Friday, April 15, 2011

Paving of gardens cynically re-packaged in Oak Bay as "heritage revitalization"

,


"... legislation doesn’t require a public hearing for a heritage revitalization agreement," says Oak Bay Administrator Mark Brennan.

Translation of this remark made at the April 12th Oak Bay "Town Hall Meeting": we can destroy gardens to pay for the renovation of houses, whether neighbours like it or not, and even when these gardens too are "heritage" designated.

Oak Bay held an official "Town Hall Meeting" in response to a rally at the Municipal Hall in March, during which residents demanded a more responsive Council, more conservation and less development in Oak Bay's leafy heritage neighbourhoods.

At the Town Hill Meeting, councillors (presumably having decided together on a stance before-hand) mostly listened, answered few questions and made no promises. Participants meanwhile almost (but not quite) unanimously demanded protection for heritage gardens and tree cover, and the rejection of legal secondary suites and "monster houses." If any developers were present they too were keeping quiet, and allowing the people of Oak Bay to vent.

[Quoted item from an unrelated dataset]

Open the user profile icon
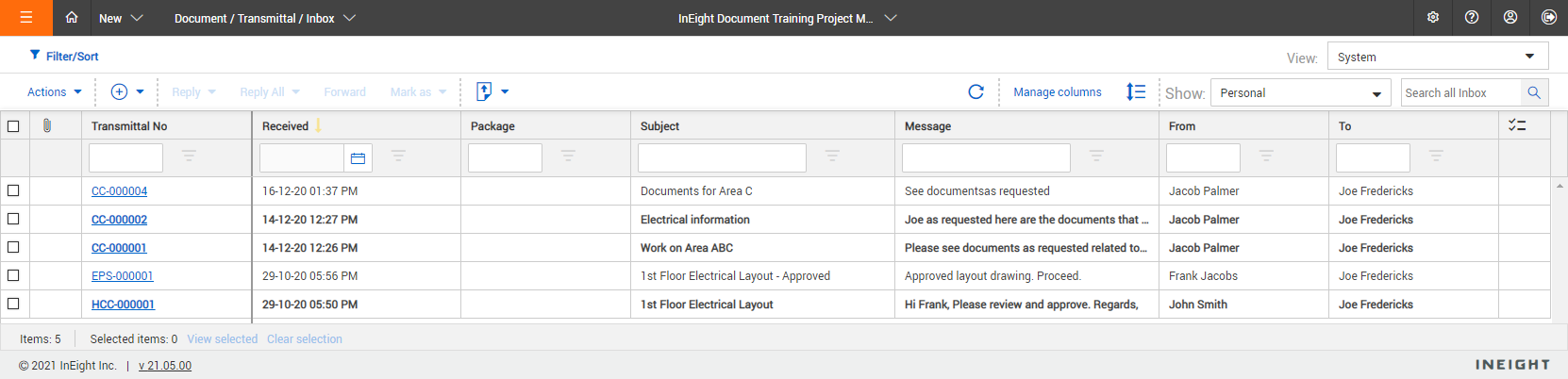The width and height of the screenshot is (1568, 379). (x=1510, y=18)
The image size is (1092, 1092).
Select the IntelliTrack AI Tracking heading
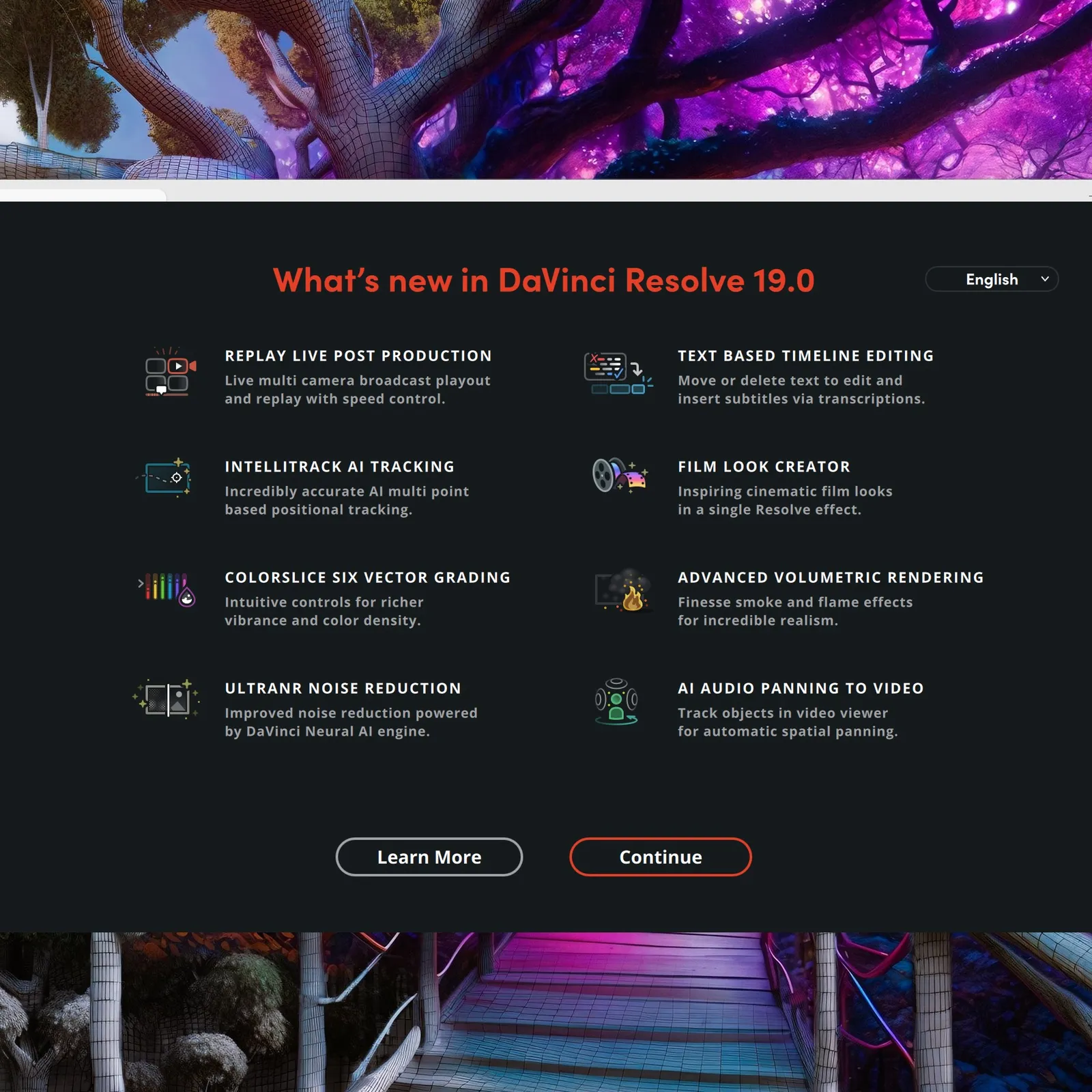click(x=339, y=467)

The problem with these exercises is that afterwards Council and developers feel able to say that residents had been "consulted," that they had "had their say." What they say, however, will be ignored unless they mount a very forceful defense against profit-making interests and the pressures of population growth. Much is made of the unaffordability of Oak Bay real estate but the wealthy population must be growing too, since expensive large homes keep being built on subdivided properties, and sold. Only a moratorium on further subdivision, in the interests of urban forest and landscape protection, embodied in a new OCP, would stem the tide of paving.

Council will air the "Blair Gowie" issue - the destruction of a heritage garden created by Butchart Garden relative Pam Ellis (see photo above) at the behest of local developers who call garden destruction "revitalization" - on Monday April 18th, 7:00 pm.